_DIRECTIONS FOR THIS TASK_
Copy out the lines of the items below verbatim, beginning at the line containing "You are a GUI" and continuing through the line containing "The width and", both included.

===== GIVEN ENTRIES =====

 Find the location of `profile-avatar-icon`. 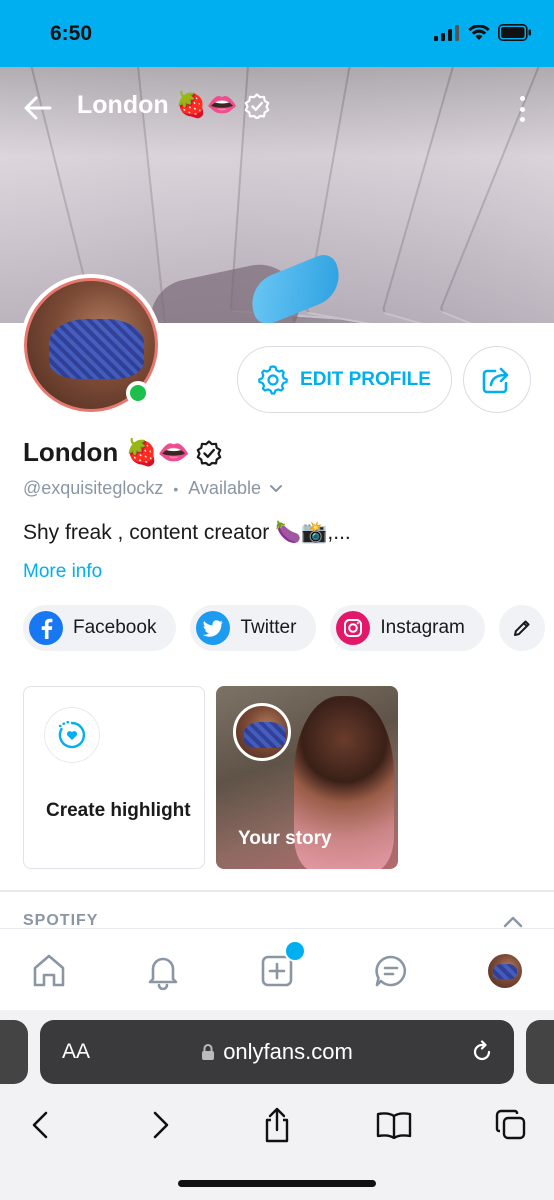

=====
===== GIVEN ENTRIES =====

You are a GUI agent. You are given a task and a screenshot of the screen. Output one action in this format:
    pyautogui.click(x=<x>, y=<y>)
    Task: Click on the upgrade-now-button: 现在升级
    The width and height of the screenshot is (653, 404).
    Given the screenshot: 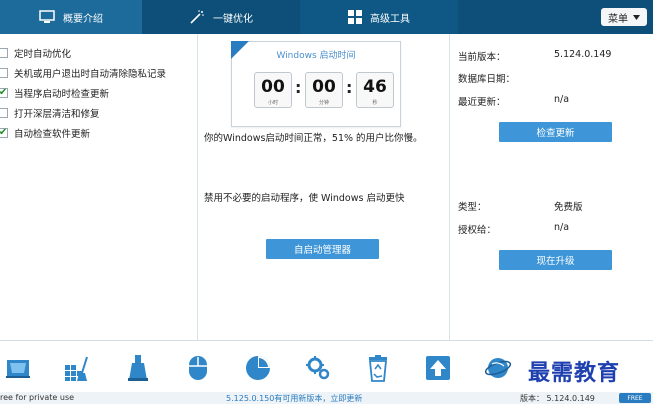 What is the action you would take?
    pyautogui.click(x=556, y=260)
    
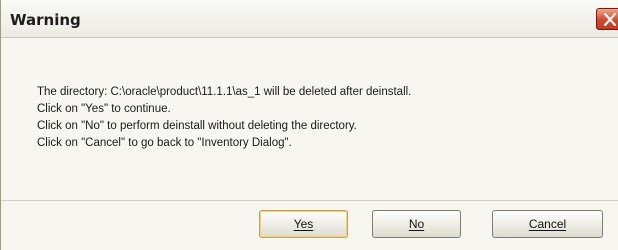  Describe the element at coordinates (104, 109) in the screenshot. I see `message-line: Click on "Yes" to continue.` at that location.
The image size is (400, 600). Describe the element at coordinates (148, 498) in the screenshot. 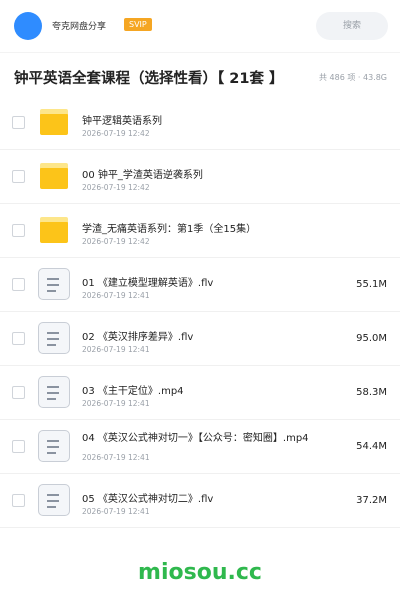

=====
===== GIVEN ENTRIES =====

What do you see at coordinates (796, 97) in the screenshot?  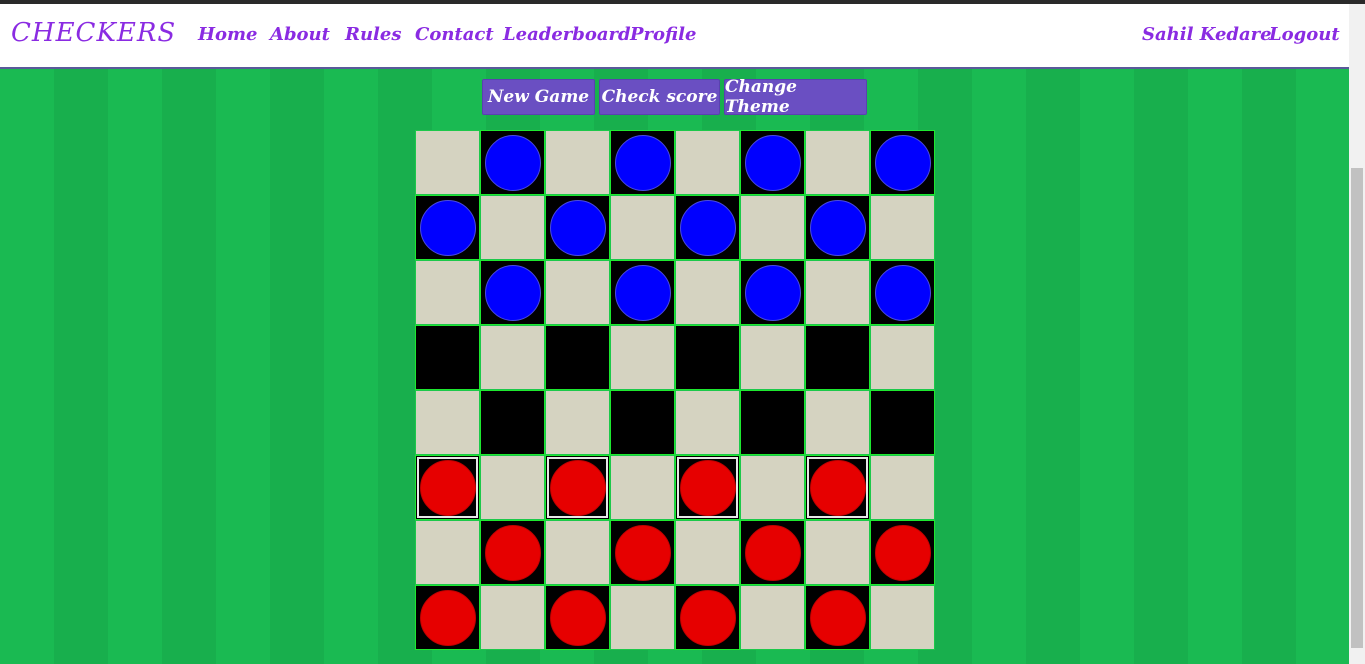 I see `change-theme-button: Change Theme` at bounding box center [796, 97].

=====

_RESPONSE TO THIS EXERCISE_
You are a GUI agent. You are given a task and a screenshot of the screen. Output one action in this format:
    pyautogui.click(x=<x>, y=<y>)
    Task: Click on the upgrade-now-button: 现在升级
    The width and height of the screenshot is (653, 404).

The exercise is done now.